The data ->

----------------------------------------

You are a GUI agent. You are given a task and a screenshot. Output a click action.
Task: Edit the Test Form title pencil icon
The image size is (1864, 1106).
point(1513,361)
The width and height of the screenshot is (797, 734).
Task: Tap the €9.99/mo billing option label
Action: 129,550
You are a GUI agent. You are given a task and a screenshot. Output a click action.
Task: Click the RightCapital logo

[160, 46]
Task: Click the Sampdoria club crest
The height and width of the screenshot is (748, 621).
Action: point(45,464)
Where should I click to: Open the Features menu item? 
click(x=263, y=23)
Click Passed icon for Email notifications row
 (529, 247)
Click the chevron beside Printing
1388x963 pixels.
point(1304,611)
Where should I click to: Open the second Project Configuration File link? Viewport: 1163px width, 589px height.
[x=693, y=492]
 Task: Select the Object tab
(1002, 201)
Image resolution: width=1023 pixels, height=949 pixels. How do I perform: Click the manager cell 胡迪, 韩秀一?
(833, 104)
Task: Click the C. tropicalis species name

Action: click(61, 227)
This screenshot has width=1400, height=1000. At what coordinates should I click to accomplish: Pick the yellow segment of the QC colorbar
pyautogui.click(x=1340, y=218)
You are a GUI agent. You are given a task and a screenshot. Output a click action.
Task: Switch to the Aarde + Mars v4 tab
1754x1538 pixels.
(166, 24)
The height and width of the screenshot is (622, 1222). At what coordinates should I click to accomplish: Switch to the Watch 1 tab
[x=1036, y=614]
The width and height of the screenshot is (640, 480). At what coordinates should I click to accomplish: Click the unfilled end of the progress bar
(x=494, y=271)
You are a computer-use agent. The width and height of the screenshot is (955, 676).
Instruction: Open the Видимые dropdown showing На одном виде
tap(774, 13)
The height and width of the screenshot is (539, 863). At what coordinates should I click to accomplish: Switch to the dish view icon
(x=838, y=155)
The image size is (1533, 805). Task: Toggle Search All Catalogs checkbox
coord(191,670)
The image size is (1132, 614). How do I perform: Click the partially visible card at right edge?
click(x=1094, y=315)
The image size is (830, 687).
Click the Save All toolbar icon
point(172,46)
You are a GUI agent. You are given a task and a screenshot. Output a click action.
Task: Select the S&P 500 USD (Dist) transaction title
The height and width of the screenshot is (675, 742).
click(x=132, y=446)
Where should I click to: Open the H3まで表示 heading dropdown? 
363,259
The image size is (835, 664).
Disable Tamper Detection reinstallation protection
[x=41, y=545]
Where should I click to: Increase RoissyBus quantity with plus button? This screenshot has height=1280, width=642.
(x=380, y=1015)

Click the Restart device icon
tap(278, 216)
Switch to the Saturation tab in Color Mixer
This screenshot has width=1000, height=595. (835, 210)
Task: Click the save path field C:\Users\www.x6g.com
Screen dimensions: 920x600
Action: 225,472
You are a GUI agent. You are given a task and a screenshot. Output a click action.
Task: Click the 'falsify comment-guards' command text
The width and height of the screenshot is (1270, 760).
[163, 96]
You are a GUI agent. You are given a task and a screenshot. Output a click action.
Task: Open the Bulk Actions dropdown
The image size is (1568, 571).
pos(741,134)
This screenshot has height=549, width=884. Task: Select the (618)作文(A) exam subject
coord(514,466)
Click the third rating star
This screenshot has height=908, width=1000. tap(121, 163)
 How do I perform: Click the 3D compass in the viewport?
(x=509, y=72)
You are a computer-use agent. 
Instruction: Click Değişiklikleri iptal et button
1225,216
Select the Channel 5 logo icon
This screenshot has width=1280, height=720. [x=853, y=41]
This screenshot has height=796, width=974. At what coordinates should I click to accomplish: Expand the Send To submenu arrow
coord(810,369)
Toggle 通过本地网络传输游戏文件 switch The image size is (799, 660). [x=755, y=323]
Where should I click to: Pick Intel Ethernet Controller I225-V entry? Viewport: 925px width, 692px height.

----------------------------------------

What you will do -> Could you retype each record exactly as it appears?

Answer box ->
You are a GUI agent. You are given a task and a screenshot. Output a click action.
Task: Edit the Test Form title pencil icon
The image size is (1864, 1106).
point(1513,361)
The width and height of the screenshot is (797, 734).
Task: Tap the €9.99/mo billing option label
Action: 129,550
You are a GUI agent. You are given a task and a screenshot. Output a click action.
Task: Click the RightCapital logo

[160, 46]
Task: Click the Sampdoria club crest
The height and width of the screenshot is (748, 621).
Action: point(45,464)
Where should I click to: Open the Features menu item? 
click(x=263, y=23)
Click Passed icon for Email notifications row
 (529, 247)
Click the chevron beside Printing
1388x963 pixels.
point(1304,611)
Where should I click to: Open the second Project Configuration File link? Viewport: 1163px width, 589px height.
[x=693, y=492]
 Task: Select the Object tab
(1002, 201)
Image resolution: width=1023 pixels, height=949 pixels. How do I perform: Click the manager cell 胡迪, 韩秀一?
(833, 104)
Task: Click the C. tropicalis species name

Action: click(61, 227)
This screenshot has width=1400, height=1000. At what coordinates should I click to accomplish: Pick the yellow segment of the QC colorbar
pyautogui.click(x=1340, y=218)
You are a GUI agent. You are given a task and a screenshot. Output a click action.
Task: Switch to the Aarde + Mars v4 tab
1754x1538 pixels.
(166, 24)
The height and width of the screenshot is (622, 1222). At what coordinates should I click to accomplish: Switch to the Watch 1 tab
[x=1036, y=614]
The width and height of the screenshot is (640, 480). At what coordinates should I click to accomplish: Click the unfilled end of the progress bar
(x=494, y=271)
You are a computer-use agent. The width and height of the screenshot is (955, 676).
Instruction: Open the Видимые dropdown showing На одном виде
tap(774, 13)
The height and width of the screenshot is (539, 863). At what coordinates should I click to accomplish: Switch to the dish view icon
(x=838, y=155)
The image size is (1533, 805). Task: Toggle Search All Catalogs checkbox
coord(191,670)
The image size is (1132, 614). How do I perform: Click the partially visible card at right edge?
click(x=1094, y=315)
The image size is (830, 687).
Click the Save All toolbar icon
point(172,46)
You are a GUI agent. You are given a task and a screenshot. Output a click action.
Task: Select the S&P 500 USD (Dist) transaction title
The height and width of the screenshot is (675, 742).
click(x=132, y=446)
Where should I click to: Open the H3まで表示 heading dropdown? 
363,259
The image size is (835, 664).
Disable Tamper Detection reinstallation protection
[x=41, y=545]
Where should I click to: Increase RoissyBus quantity with plus button? This screenshot has height=1280, width=642.
(x=380, y=1015)

Click the Restart device icon
tap(278, 216)
Switch to the Saturation tab in Color Mixer
This screenshot has width=1000, height=595. (835, 210)
Task: Click the save path field C:\Users\www.x6g.com
Screen dimensions: 920x600
Action: 225,472
You are a GUI agent. You are given a task and a screenshot. Output a click action.
Task: Click the 'falsify comment-guards' command text
The width and height of the screenshot is (1270, 760).
[163, 96]
You are a GUI agent. You are given a task and a screenshot. Output a click action.
Task: Open the Bulk Actions dropdown
The image size is (1568, 571).
pos(741,134)
This screenshot has height=549, width=884. Task: Select the (618)作文(A) exam subject
coord(514,466)
Click the third rating star
This screenshot has height=908, width=1000. tap(121, 163)
 How do I perform: Click the 3D compass in the viewport?
(x=509, y=72)
You are a computer-use agent. 
Instruction: Click Değişiklikleri iptal et button
1225,216
Select the Channel 5 logo icon
This screenshot has width=1280, height=720. [x=853, y=41]
This screenshot has height=796, width=974. At what coordinates should I click to accomplish: Expand the Send To submenu arrow
coord(810,369)
Toggle 通过本地网络传输游戏文件 switch The image size is (799, 660). [x=755, y=323]
Where should I click to: Pick Intel Ethernet Controller I225-V entry? Viewport: 925px width, 692px height.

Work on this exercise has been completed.